Building a fashion community is a natural progression for the store, which has been around since 1979, said ByGeorge president Molly Nutter, a former Barneys New York buyer.
“Katy Colmo, who made the store what it is today, was also her mission. So when I stepped into the role it was a dream because it went back to my roots at Barneys and picked up where they left off,” Nutter said, recalling Opening Ceremony, Bird and other institutions of fashion with a community and a mission that unfortunately closed.

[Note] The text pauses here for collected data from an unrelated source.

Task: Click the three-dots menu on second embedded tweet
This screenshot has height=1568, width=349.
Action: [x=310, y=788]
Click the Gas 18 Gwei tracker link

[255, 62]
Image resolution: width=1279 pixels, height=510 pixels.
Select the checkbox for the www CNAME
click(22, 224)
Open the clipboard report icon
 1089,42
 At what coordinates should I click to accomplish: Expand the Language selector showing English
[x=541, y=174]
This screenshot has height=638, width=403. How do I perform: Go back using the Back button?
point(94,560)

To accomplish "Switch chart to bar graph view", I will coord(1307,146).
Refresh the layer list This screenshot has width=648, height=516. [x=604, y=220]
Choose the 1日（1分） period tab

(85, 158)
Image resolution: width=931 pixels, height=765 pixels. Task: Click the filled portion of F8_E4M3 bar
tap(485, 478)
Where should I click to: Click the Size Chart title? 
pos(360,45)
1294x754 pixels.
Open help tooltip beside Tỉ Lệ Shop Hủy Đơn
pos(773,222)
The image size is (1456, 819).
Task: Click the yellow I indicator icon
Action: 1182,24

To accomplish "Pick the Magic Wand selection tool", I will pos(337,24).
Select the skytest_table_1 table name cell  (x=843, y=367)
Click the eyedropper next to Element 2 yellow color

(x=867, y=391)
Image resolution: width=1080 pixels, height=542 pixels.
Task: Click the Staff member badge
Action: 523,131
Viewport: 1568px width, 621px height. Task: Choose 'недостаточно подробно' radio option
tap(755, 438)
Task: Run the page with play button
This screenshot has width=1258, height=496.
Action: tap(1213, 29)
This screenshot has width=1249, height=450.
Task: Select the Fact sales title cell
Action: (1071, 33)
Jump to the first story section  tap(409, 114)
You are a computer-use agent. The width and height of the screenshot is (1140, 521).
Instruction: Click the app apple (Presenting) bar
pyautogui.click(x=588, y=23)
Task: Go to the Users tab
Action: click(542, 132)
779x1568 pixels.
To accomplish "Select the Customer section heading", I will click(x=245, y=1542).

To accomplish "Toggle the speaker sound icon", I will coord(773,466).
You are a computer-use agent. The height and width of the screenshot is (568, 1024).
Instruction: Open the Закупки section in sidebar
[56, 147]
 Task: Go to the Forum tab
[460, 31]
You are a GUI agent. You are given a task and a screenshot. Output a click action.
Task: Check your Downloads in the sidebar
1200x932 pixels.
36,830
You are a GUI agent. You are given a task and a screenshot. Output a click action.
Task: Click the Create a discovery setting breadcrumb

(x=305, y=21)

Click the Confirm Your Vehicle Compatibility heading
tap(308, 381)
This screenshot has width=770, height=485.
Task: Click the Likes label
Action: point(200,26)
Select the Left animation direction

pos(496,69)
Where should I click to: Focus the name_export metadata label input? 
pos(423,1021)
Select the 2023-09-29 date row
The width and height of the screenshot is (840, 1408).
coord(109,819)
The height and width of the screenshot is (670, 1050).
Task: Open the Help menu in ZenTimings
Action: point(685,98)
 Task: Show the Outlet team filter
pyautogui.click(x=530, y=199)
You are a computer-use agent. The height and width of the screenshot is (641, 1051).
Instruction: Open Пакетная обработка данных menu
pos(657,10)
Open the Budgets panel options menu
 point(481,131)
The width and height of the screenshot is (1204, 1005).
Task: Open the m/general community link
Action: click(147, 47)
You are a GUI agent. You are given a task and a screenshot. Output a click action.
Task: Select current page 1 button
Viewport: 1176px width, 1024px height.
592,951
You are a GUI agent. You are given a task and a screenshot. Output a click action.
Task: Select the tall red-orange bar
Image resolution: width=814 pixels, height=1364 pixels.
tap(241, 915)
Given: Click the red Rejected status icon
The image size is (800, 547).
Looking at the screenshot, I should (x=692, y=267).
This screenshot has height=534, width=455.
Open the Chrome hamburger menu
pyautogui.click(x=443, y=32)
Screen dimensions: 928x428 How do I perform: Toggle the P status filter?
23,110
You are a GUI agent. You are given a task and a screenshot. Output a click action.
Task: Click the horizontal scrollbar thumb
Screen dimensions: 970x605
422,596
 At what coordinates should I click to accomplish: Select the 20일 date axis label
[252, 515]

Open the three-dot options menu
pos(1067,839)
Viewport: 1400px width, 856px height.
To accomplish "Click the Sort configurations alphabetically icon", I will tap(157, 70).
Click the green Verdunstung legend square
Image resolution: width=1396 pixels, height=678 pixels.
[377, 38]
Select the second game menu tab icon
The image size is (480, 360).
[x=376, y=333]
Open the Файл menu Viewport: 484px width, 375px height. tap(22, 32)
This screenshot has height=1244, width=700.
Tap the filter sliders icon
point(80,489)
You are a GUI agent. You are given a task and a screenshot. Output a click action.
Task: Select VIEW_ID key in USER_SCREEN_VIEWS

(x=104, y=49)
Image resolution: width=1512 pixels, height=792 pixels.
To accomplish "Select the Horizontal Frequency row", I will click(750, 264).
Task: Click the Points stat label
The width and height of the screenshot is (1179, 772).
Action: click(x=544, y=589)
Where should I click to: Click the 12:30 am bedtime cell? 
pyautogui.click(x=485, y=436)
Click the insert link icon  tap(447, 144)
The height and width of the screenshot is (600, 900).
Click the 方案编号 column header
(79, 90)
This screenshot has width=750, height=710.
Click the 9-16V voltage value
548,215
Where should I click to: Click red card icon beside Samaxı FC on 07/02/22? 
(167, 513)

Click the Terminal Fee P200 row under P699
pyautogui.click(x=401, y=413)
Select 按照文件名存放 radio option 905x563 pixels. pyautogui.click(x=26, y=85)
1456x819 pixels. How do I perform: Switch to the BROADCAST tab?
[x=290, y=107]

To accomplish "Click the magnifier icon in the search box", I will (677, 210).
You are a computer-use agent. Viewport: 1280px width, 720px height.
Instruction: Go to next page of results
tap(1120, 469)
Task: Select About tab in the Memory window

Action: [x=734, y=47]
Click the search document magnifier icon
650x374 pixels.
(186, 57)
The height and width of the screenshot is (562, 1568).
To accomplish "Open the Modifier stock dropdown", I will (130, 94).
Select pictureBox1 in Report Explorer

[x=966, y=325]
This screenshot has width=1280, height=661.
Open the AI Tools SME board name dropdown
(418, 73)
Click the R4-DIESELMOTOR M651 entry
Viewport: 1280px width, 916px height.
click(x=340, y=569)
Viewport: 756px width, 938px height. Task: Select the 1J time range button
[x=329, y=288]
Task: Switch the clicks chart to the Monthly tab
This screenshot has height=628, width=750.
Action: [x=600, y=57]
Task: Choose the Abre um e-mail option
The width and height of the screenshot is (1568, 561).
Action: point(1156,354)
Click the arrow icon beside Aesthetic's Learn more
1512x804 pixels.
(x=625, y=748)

“We find people coming to Austin and visiting ByGeorge if they haven’t heard of it, they’re so happy to come in because they don’t have that in their city anymore. So we suddenly became a local store for people who also live outside of our city,” she said.
The store, which stocks Bottega Veneta, Dries Van Noten, Maria Cornejo, Jacquemus, Khaite, Plan C, Sakai and The Row, among others, will continue to plan designer events in the coming months, both in Austin and across his New Orleans. venue, which recently hosted Christopher John Rogers and local art and fashion students.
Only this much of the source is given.